_WHAT THE TASK REQUIRES_
How many lines of the listing contain the string "Tour"? Only the number is wanted.

_DATA TO PROCESS_
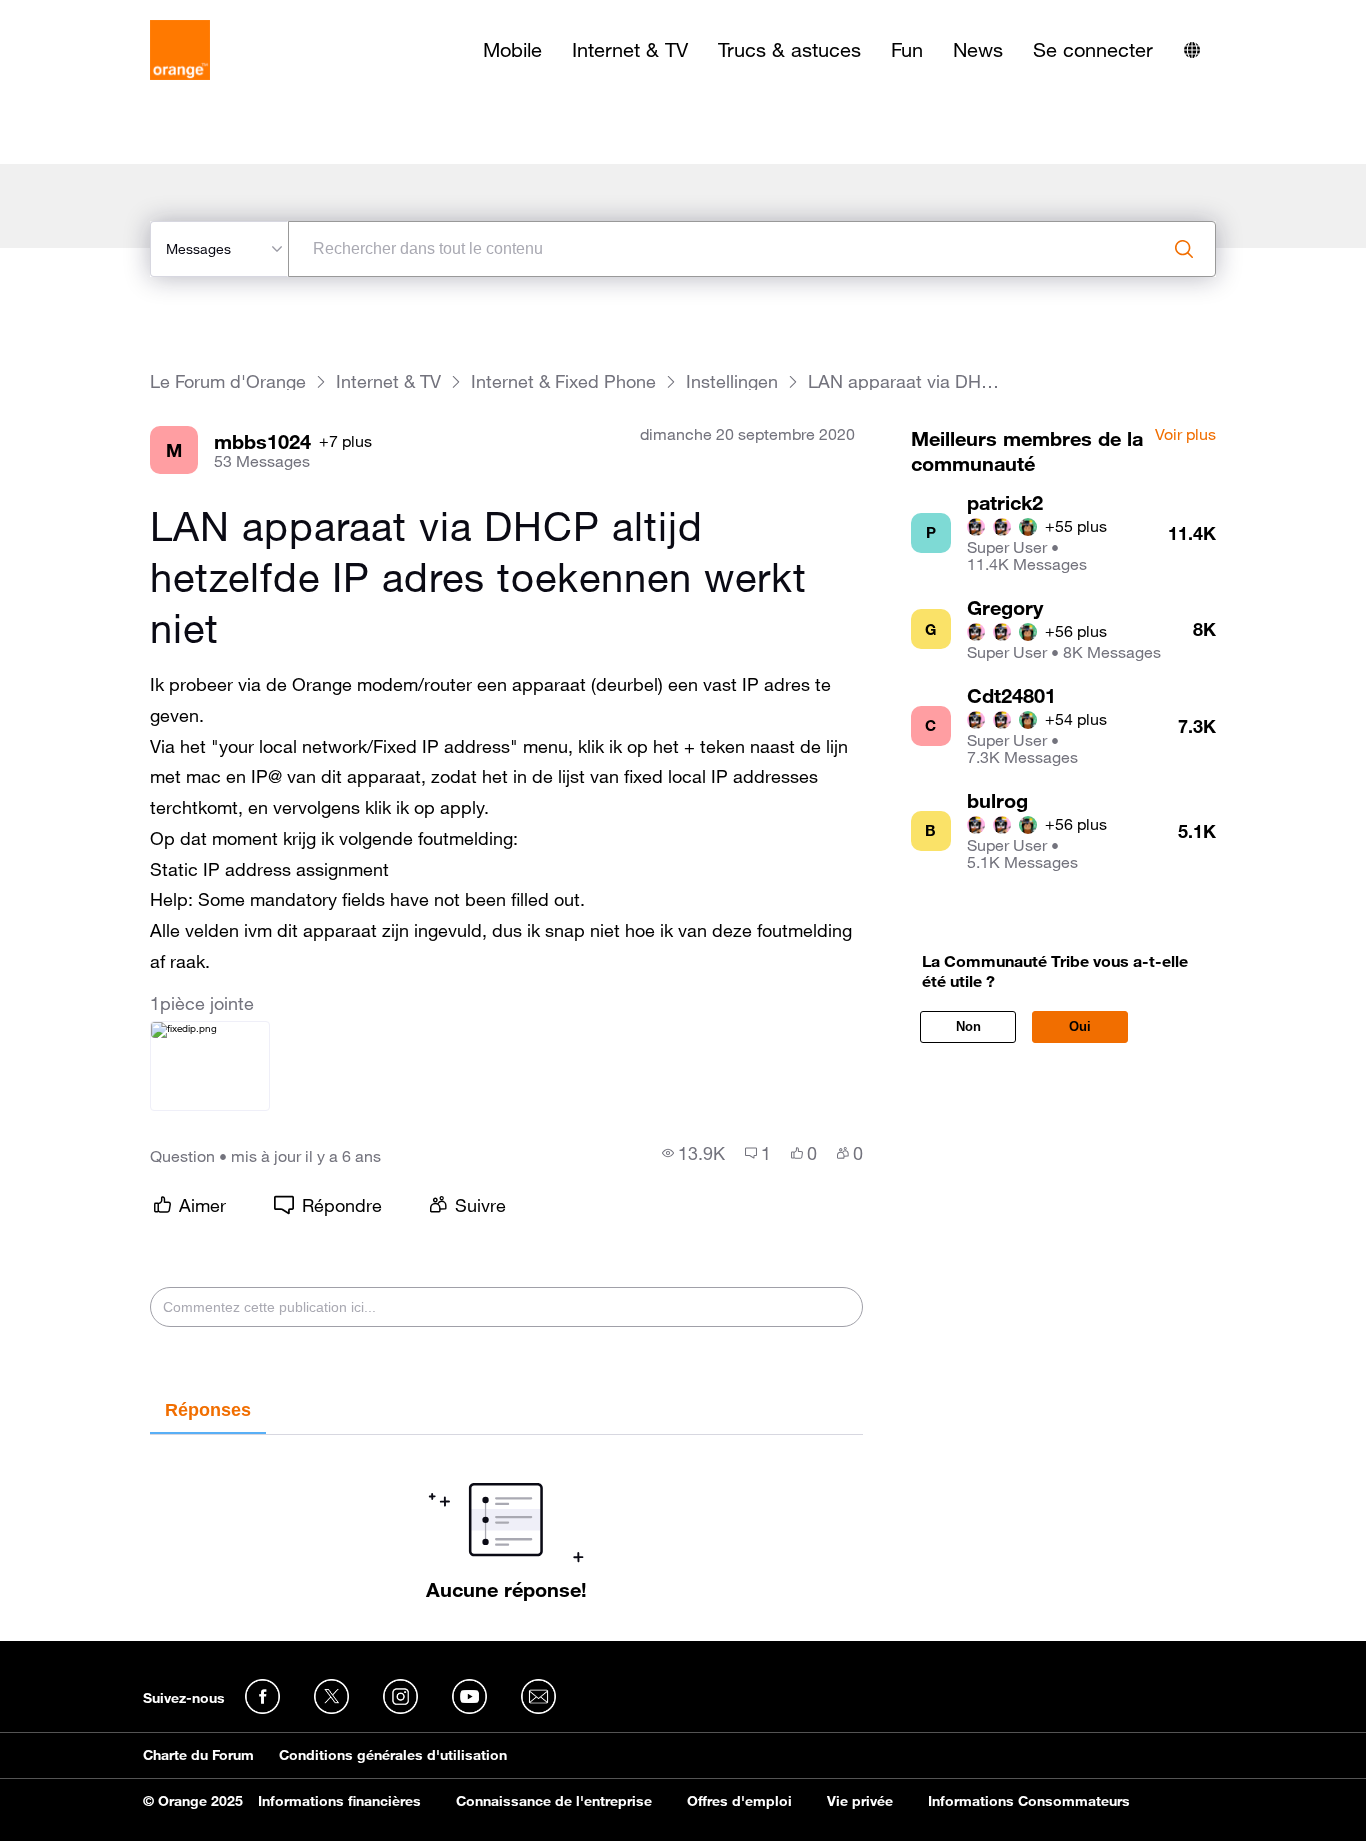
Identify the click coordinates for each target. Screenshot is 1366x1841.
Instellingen (732, 381)
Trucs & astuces (789, 50)
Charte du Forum (198, 1755)
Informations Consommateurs (1029, 1801)
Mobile (512, 50)
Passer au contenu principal (106, 15)
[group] (693, 1153)
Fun (907, 50)
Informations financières (339, 1801)
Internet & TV (630, 50)
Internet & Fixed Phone (563, 381)
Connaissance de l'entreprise (554, 1801)
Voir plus (1185, 435)
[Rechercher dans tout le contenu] (1184, 249)
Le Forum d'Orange (228, 381)
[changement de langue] (1192, 50)
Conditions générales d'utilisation (393, 1755)
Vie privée (860, 1801)
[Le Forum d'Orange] (180, 50)
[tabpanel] (506, 1518)
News (978, 50)
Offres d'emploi (739, 1801)
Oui (1080, 1026)
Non (968, 1026)
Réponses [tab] (208, 1410)
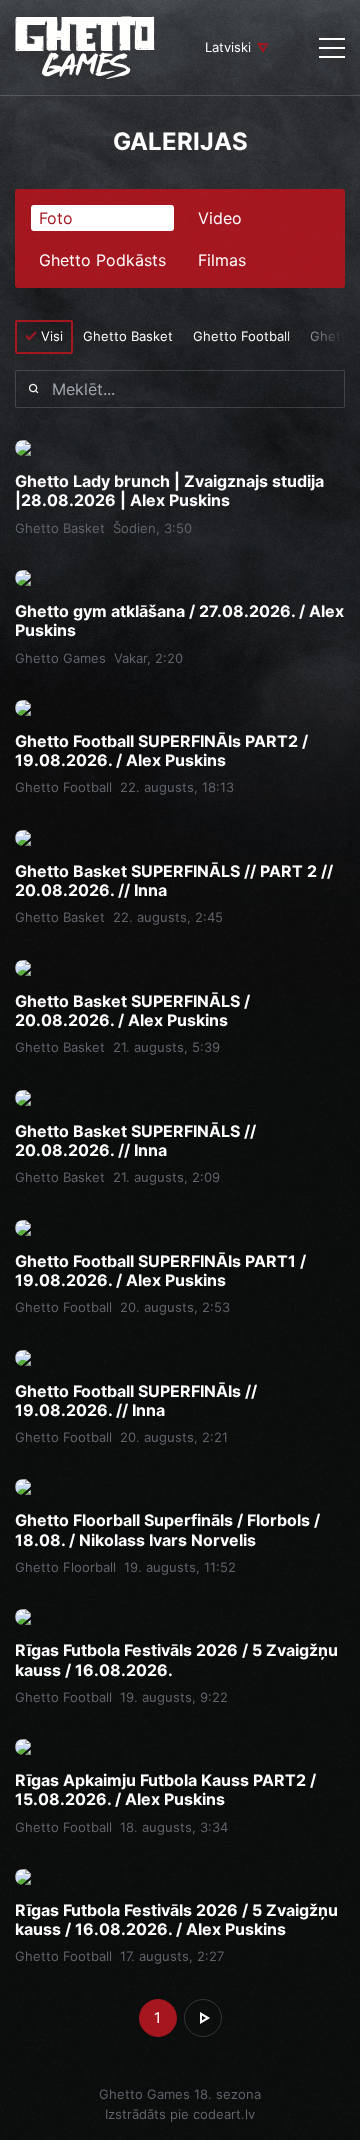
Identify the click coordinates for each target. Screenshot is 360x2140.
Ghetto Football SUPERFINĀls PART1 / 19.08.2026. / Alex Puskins (160, 1271)
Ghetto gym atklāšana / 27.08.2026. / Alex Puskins (179, 621)
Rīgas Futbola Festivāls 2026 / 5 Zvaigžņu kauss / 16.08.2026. (176, 1660)
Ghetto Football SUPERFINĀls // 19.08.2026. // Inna (136, 1401)
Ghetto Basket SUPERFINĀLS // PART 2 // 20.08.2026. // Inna (174, 881)
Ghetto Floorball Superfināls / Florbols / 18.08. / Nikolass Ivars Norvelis (167, 1530)
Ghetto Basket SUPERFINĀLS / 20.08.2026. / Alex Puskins (132, 1011)
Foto (56, 218)
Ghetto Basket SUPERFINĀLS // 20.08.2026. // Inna (135, 1141)
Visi (52, 336)
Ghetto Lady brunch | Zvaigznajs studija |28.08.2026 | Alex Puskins (169, 491)
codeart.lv (224, 2114)
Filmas (222, 260)
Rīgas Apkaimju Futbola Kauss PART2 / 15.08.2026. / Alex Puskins (165, 1790)
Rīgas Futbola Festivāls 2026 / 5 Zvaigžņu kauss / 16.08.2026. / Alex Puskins (176, 1920)
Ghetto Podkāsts (102, 260)
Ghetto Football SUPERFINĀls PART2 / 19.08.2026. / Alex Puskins (161, 751)
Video (220, 218)
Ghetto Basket (128, 336)
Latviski (228, 47)
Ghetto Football (241, 336)
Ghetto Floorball (65, 1567)
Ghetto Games (60, 658)
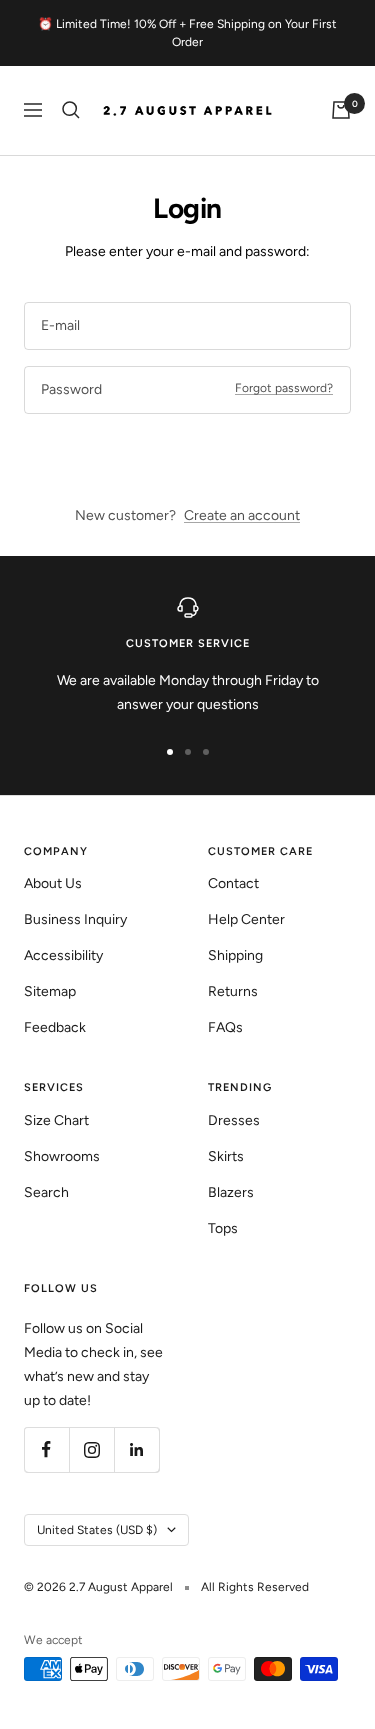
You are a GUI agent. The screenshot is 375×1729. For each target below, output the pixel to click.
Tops (223, 1228)
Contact (233, 883)
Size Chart (56, 1120)
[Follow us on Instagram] (91, 1449)
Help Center (246, 919)
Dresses (234, 1120)
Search (46, 1192)
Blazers (231, 1192)
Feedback (55, 1027)
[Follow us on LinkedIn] (136, 1449)
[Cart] (341, 110)
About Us (53, 883)
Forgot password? (284, 388)
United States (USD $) (97, 1530)
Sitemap (50, 991)
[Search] (71, 110)
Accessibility (63, 955)
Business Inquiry (75, 919)
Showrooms (62, 1156)
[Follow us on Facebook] (46, 1449)
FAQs (225, 1027)
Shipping (235, 955)
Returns (233, 991)
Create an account (242, 515)
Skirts (226, 1156)
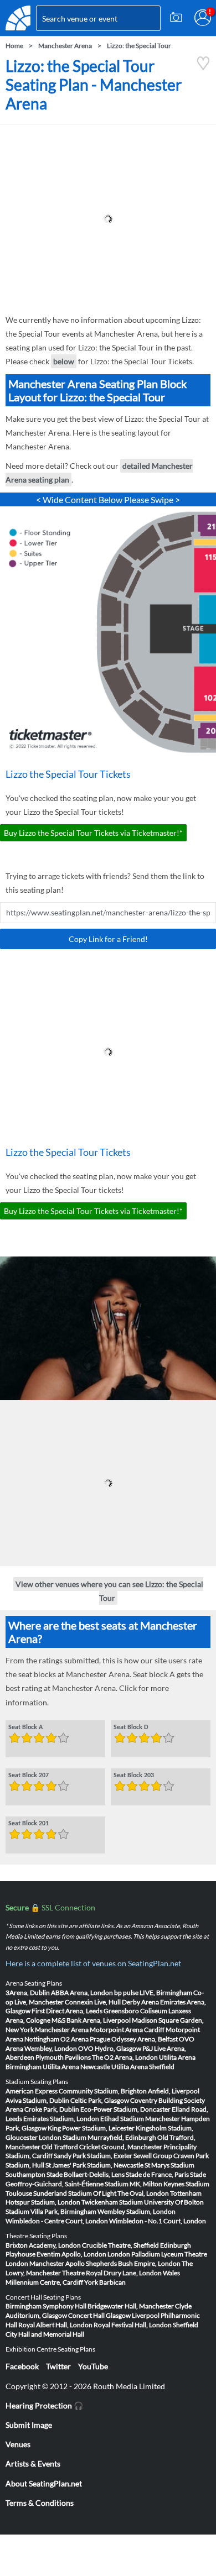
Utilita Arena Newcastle (76, 2066)
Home (14, 45)
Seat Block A (25, 1727)
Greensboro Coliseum (135, 2011)
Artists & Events (33, 2463)
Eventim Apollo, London (71, 2254)
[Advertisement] (108, 219)
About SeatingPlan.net (44, 2483)
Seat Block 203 (134, 1775)
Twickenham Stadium (112, 2202)
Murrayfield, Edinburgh (122, 2137)
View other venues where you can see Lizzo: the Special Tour (109, 1591)
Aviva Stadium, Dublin (37, 2100)
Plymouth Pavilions (63, 2057)
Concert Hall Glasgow (99, 2315)
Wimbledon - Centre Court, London (57, 2221)
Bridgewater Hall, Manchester (131, 2306)
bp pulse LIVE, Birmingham (153, 1992)
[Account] (202, 17)
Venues (18, 2444)
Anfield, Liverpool (173, 2091)
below (63, 361)
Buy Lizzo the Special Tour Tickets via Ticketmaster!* (93, 832)
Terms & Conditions (40, 2502)
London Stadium (62, 2137)
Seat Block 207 (28, 1775)
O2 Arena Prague (85, 2039)
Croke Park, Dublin (51, 2109)
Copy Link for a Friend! (108, 939)
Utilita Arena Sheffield (142, 2066)
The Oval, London (143, 2193)
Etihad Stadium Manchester (140, 2118)
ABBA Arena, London (82, 1992)
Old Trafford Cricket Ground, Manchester (102, 2147)
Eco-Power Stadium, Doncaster (125, 2109)
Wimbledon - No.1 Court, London (157, 2221)
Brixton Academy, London (43, 2245)
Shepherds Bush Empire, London (133, 2263)
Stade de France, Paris (157, 2174)
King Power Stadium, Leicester (91, 2128)
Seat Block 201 (28, 1823)
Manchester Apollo (57, 2263)
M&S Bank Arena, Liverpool (91, 2020)
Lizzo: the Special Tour (139, 45)
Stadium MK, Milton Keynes (144, 2184)
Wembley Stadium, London (136, 2211)
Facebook (22, 2366)
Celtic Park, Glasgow (99, 2100)
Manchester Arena (65, 45)
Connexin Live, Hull (93, 2002)
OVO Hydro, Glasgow (109, 2048)
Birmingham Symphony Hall (46, 2306)
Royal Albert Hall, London (55, 2325)
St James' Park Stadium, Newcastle (94, 2165)
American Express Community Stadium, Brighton (76, 2091)
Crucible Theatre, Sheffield (120, 2245)
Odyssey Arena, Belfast (144, 2039)
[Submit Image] (176, 17)
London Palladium (133, 2254)
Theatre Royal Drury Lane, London (112, 2273)
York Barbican (105, 2282)
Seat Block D (131, 1727)
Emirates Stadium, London (61, 2118)
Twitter (58, 2366)
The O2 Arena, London (125, 2057)
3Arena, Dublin (28, 1992)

_ANSWER FOR THIS EXERCISE_
3